If you ask John Steiner about his life’s work, he might point to the 11 years he spent SCUBA diving for a local salmon farm or how work is really just a means to his lifelong love of sports and the water.
His work, on the other hand, tells a different story: after Steiner hung up his diving gear, his bespoke furniture will be around for generations.
Steiner is a Bainbridge Island-based woodworker whose custom designs appear in the halls of artists and citizens alike. His business, run out of a shop in Manzanita, is turning 50 this year — but he’s not going anywhere.
“I like to build things that are functional and useful,” said Steiner, surrounded by planks of wood in his workshop. “You hope you’re building it to last lifetimes.”
Steiner’s work is deceptively understated. He uses simple silhouettes reminiscent of mid-century modern design, but by drawing out the unique grain of each panel of wood, the piece comes alive. His style is warm and functional; many works of his are a dark-honeydark honeycolor with a signature blonde highlight made of sapwood, and each uses high-quality hardware, which accents the buttery wood with durability.
A few of the works he is most proud of — a dresser once owned by the co-founder of Pixar that now stands in the Bainbridge Island Museum of Art, a set of six observation tables created for BIMA, and the front door for a BI client — all exemplify this style.
Functional art has driven the majority of Steiner’s artistic career, he said, recalling a brief stint throwing pottery in the early 1970s — when artisan ceramics were so popular, he was “selling everything he could throw.” In that time, he moved to BI from the mainland and became a maintenance diver for the salmon farm Global Aqua. Eventually, he came around to woodworking full-time.

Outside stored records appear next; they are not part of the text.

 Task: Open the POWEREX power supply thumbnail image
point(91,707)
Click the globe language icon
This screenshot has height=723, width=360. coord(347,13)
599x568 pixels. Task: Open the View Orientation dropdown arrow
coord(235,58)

His first materials, four truckloads of wood salvaged from a log boom and 6,000 board feet of an unusual tropical wood called merbau laid the groundwork for his furniture business. “I’m waiting for a special job for those merbau boards,” he said.
Steiner’s years of experience include occasionally designing kitchens; his work tends to be informed by creature comforts. Clients comment that he’s thought of everything — including the experience of the occasional plumber who may need to get under the sink.

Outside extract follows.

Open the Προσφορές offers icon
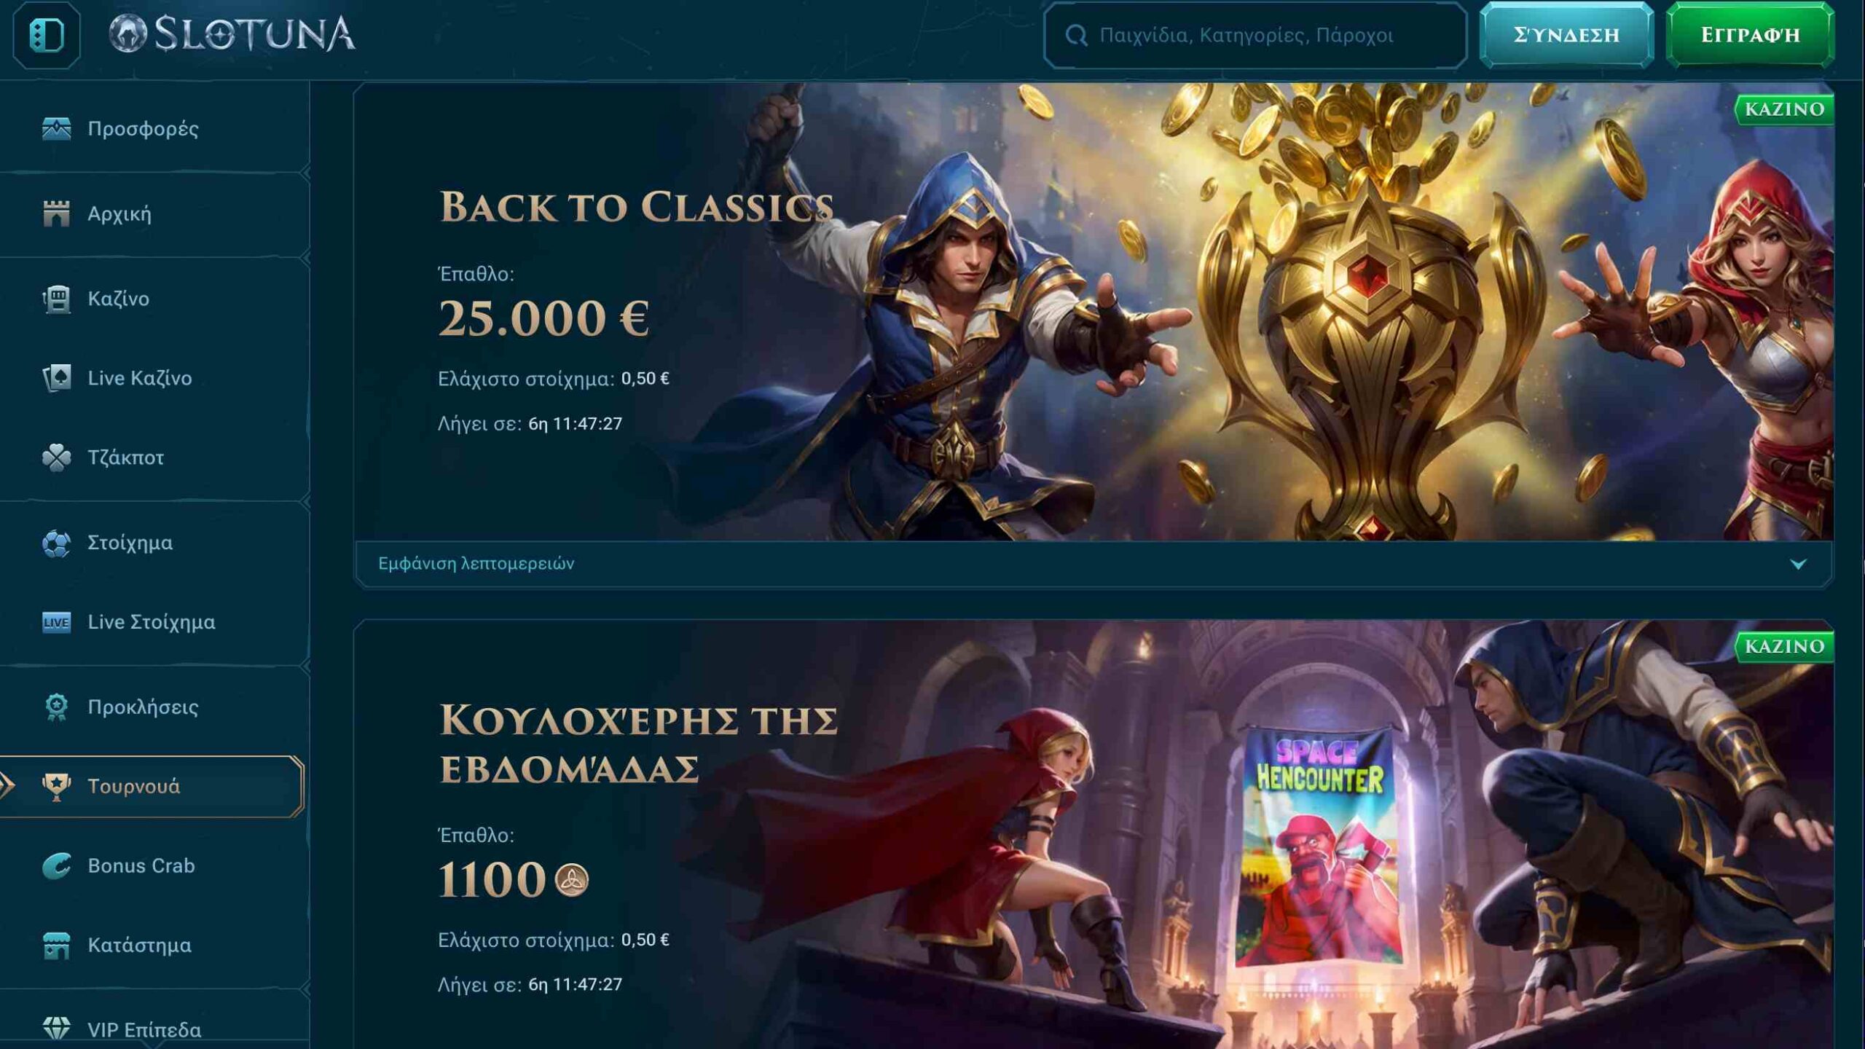 pyautogui.click(x=56, y=128)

“A kitchen is like a shop. In order to function very well, they need triangulation,” he said. “I’ll go over every foot of a kitchen with a client […] For example, I always suggest a tall skinny drawer for cooking oils. They always love that.”
Titans of the industry and the innovation of 20th-century home architects steered Steiner toward functional and beautiful interiors. None affected his artistic philosophy as much as Buckminster Fuller, the inventor of the domestic geodesic dome. “Bucky’s work is all about making a contribution to the world, and making the world a better place through invention,” Steiner said. “I wanted to get into woodworking to make something built to last.”
Despite over 50 years as a professional furniture designer, Steiner still hesitates to call himself an artist. “A lot of people say, ‘Oh, you make furniture, you’re an artist.’ I’d invite them to come on down to the shop and see how much ‘art’ goes on,” Steiner said. “Most of all, it’s dirty and dangerous.”